ASSIGNED TASK:
The records must be retyped exactly, with no pictures included.

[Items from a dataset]
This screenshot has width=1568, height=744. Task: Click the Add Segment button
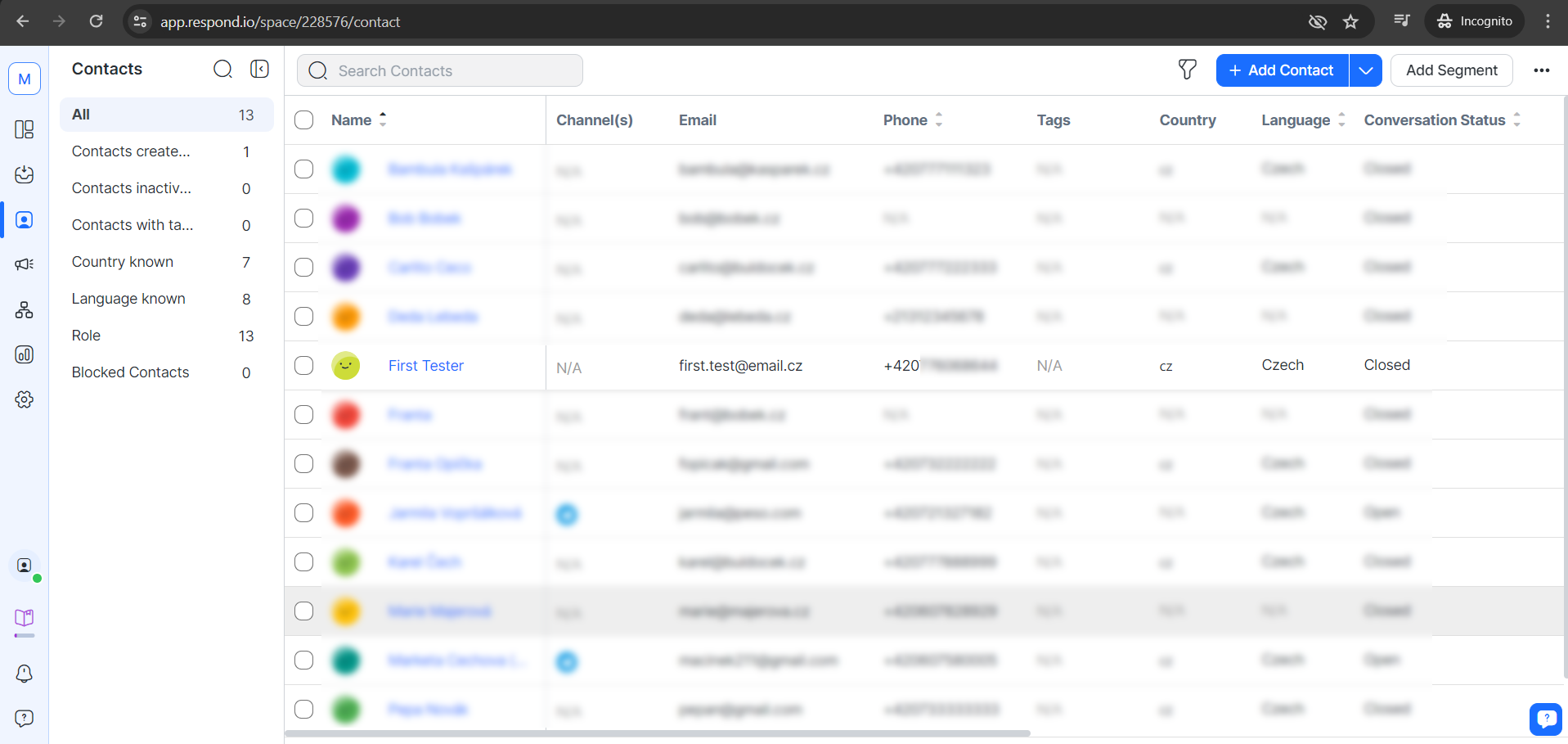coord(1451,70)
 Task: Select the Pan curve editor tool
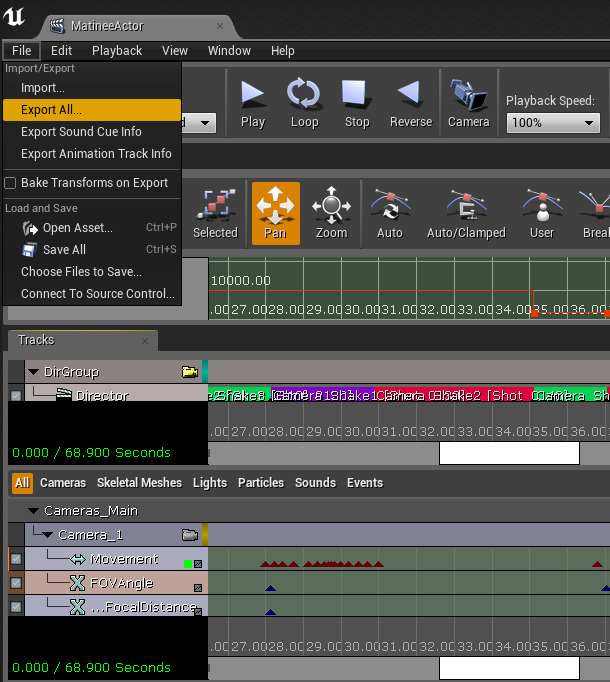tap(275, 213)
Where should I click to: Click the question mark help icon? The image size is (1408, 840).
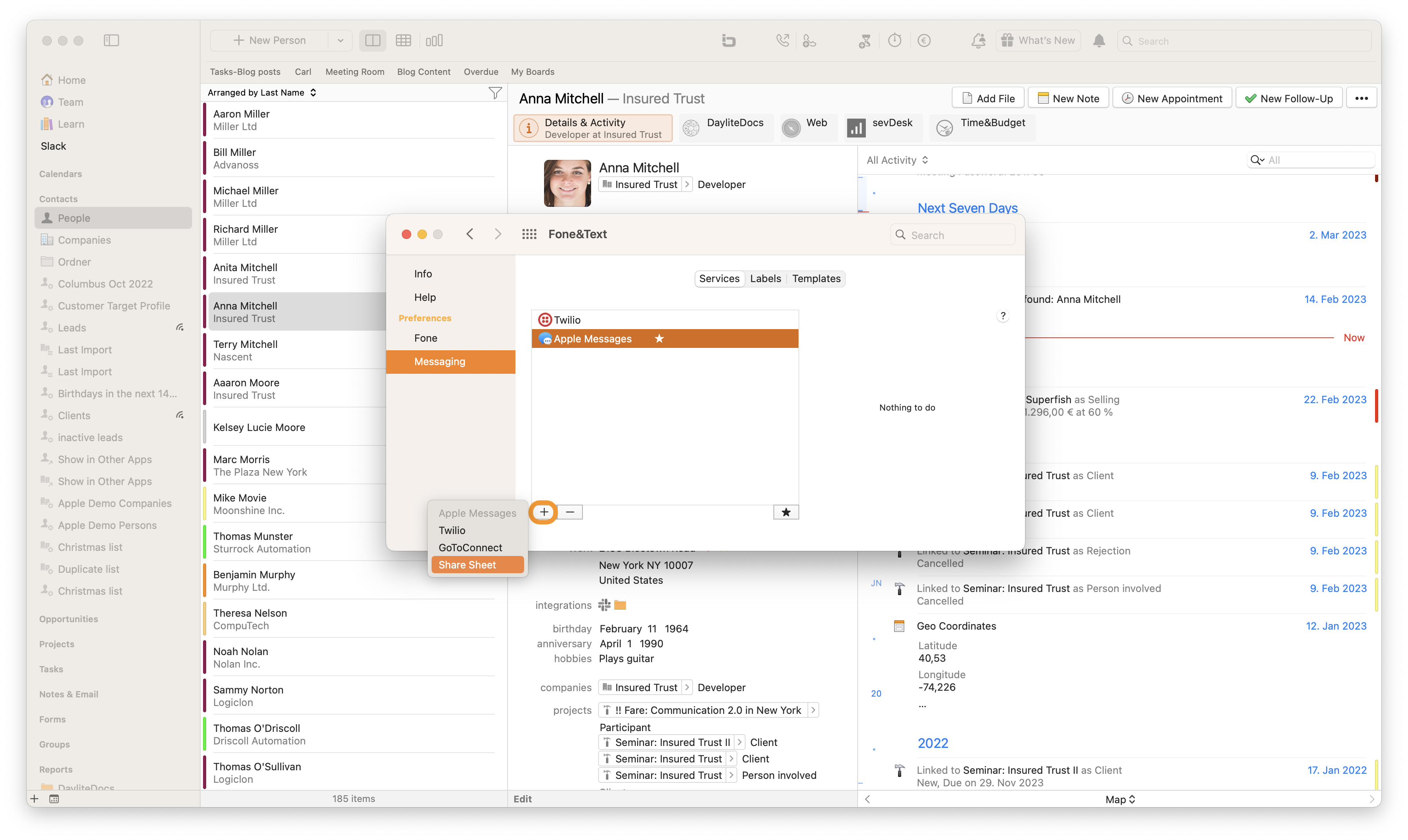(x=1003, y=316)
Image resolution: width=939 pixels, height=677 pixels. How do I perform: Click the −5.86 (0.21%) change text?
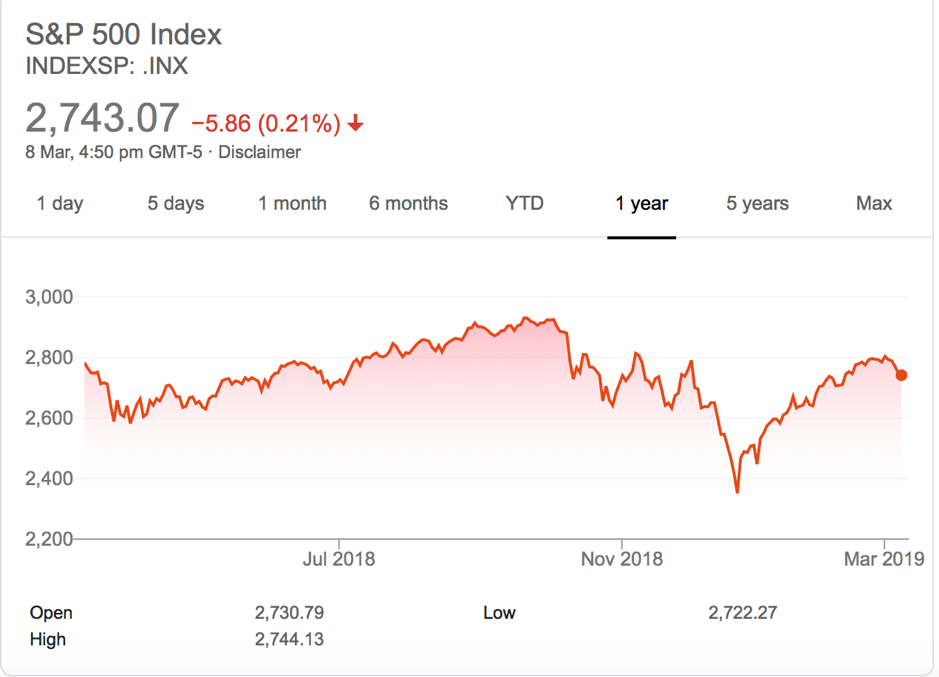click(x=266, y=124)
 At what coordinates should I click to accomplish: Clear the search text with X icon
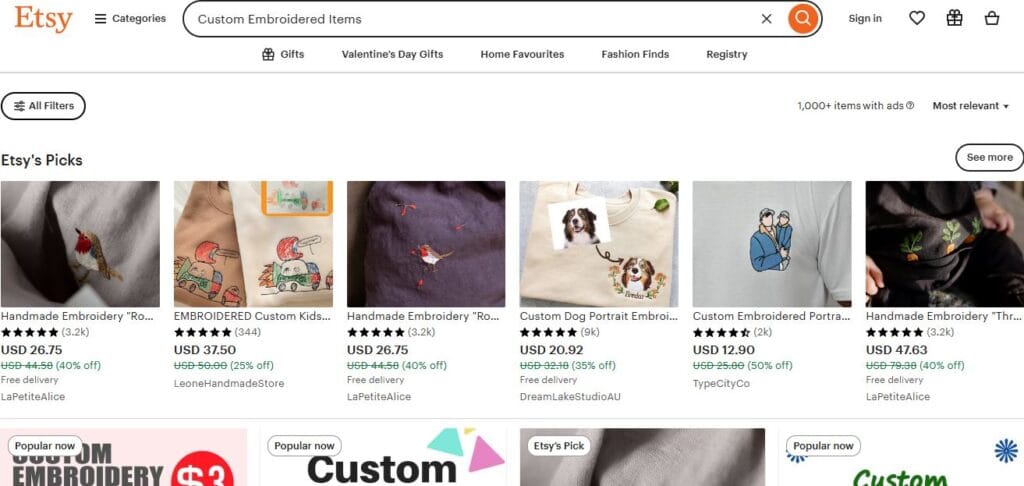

SOLUTION TO THIS TASK:
This screenshot has width=1568, height=744. Task: Click the Add Segment button
coord(1451,70)
 Task: Select the Pan curve editor tool
tap(275, 213)
Where should I click to: Click the question mark help icon? The image size is (1408, 840).
(x=1003, y=316)
Image resolution: width=939 pixels, height=677 pixels. How do I perform: Click the −5.86 (0.21%) change text?
click(x=266, y=124)
 At what coordinates should I click to accomplish: Clear the search text with X icon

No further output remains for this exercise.